Beginning with the line that contains "Open the Gráficos menu", repeat each line exactly through the end of the listing below. Pictures stay out.

*** Task data Section Begins ***

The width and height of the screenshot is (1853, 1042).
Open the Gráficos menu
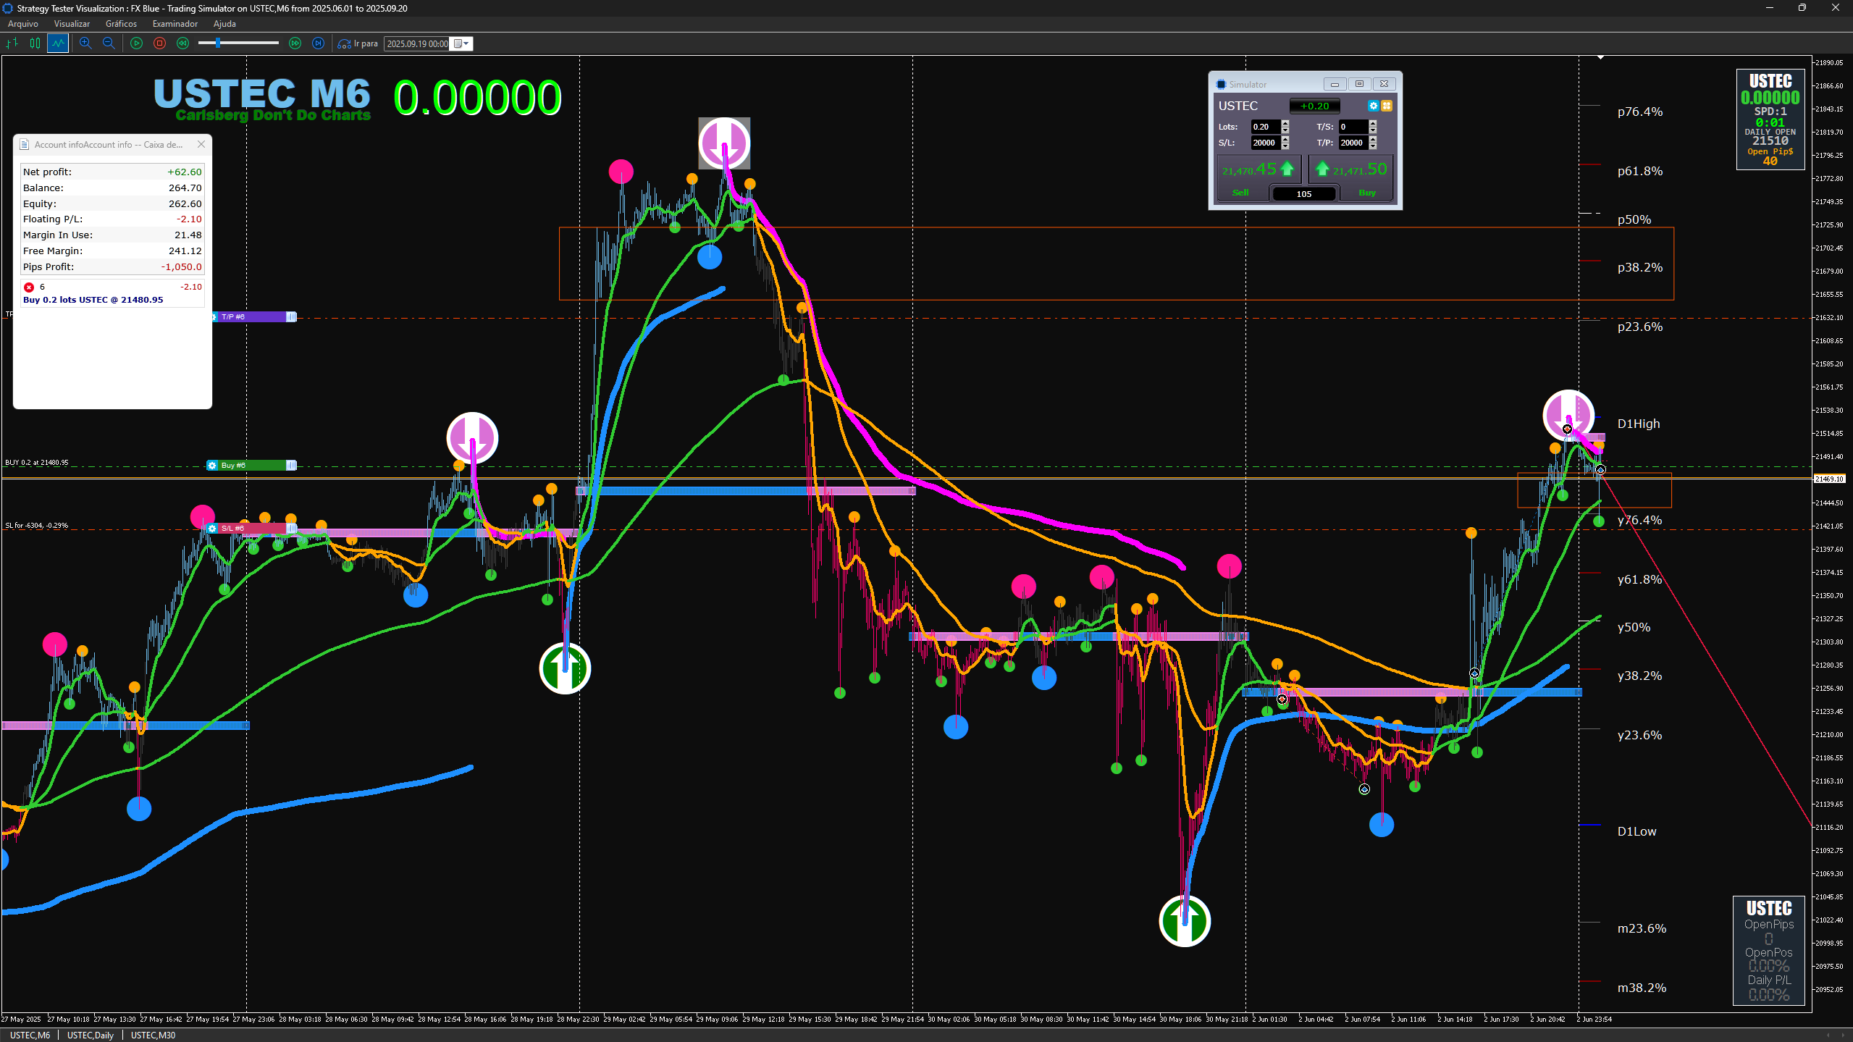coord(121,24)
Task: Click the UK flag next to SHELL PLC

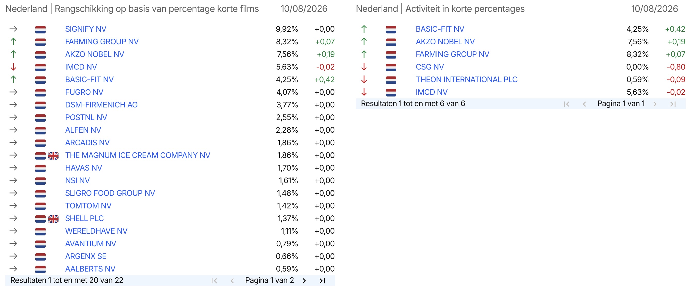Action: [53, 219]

*** Task data Section Ends ***

■ Result of the task:
Open the Gráficos menu
coord(121,24)
Task: Click the UK flag next to SHELL PLC

Action: [53, 219]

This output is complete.